**** Provided text ****
Because Nextflow evaluates configuration on the login node before any SLURM jobs are submitted, certain runtime directories, such as TMPDIR and the Singularity cache, must already exist at launch time. A wrapper script is a convenient place to create them before handing off to Nextflow.

#!/bin/bash
set -e

PROJECT_ID="<your_account>"

module reset
module load Nextflow/25.10.2

echo "Creating missing directories..."
mkdir -p /cluster/projects/$PROJECT_ID/my_results
mkdir -p /cluster/work/users/$USER/tmp
mkdir -p /cluster/work/users/$USER/singularity_cache
mkdir -p /cluster/work/users/$USER/singularity_tmp

echo "Launching Nextflow..."
nextflow -c nris.config \
         -c my_pipeline.conf \
         run bio_pipeline.nf \
         -profile saga \
         --account $PROJECT_ID \
         -work-dir /cluster/projects/$PROJECT_ID/nfworkdir/ \
         -resume

Note

Including the -resume flag ensures that if the job fails and needs debugging, the job will resume instead of starting from scratch when rerunning.

Best Practices for Running Pipelines

It is highly recommended to use tmux or screen when running pipelines. Without them, closing your terminal or losing your SSH connection will kill the Nextflow orchestrator process. Even though the currently running SLURM jobs may finish, Nextflow will no longer be alive to collect their results, submit the next steps of the pipeline, or handle failures.

Below are instructions on how to use tmux and screen:

Start a new session:

tmux new -s <your_job>

To safely detach from the session while leaving Nextflow running in the background:

  1. Press Ctrl+B.

  2. Press D (for detach).
****
Things to do >>
1. From the Nextflow setup text, quote the passage that begins at the words "nextflow -c nris.config" and ends after the words "scratch when rerunning.".
2. According to the Nextflow setup text, where does Nextflow evaluate its configuration?
3. List every directory path that the wrapper script in the Nextflow setup text creates with mkdir.
**** Given material ****
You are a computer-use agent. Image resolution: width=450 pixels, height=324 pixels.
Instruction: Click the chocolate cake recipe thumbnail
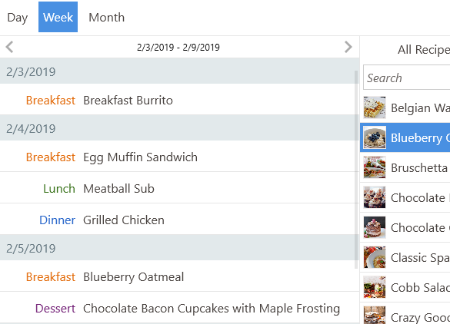coord(375,227)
****
Exercise results >>
1.
nextflow -c nris.config \
         -c my_pipeline.conf \
         run bio_pipeline.nf \
         -profile saga \
         --account $PROJECT_ID \
         -work-dir /cluster/projects/$PROJECT_ID/nfworkdir/ \
         -resume

Note

Including the -resume flag ensures that if the job fails and needs debugging, the job will resume instead of starting from scratch when rerunning.

2. On the login node, before any SLURM jobs are submitted.

3.
- /cluster/projects/$PROJECT_ID/my_results
- /cluster/work/users/$USER/tmp
- /cluster/work/users/$USER/singularity_cache
- /cluster/work/users/$USER/singularity_tmp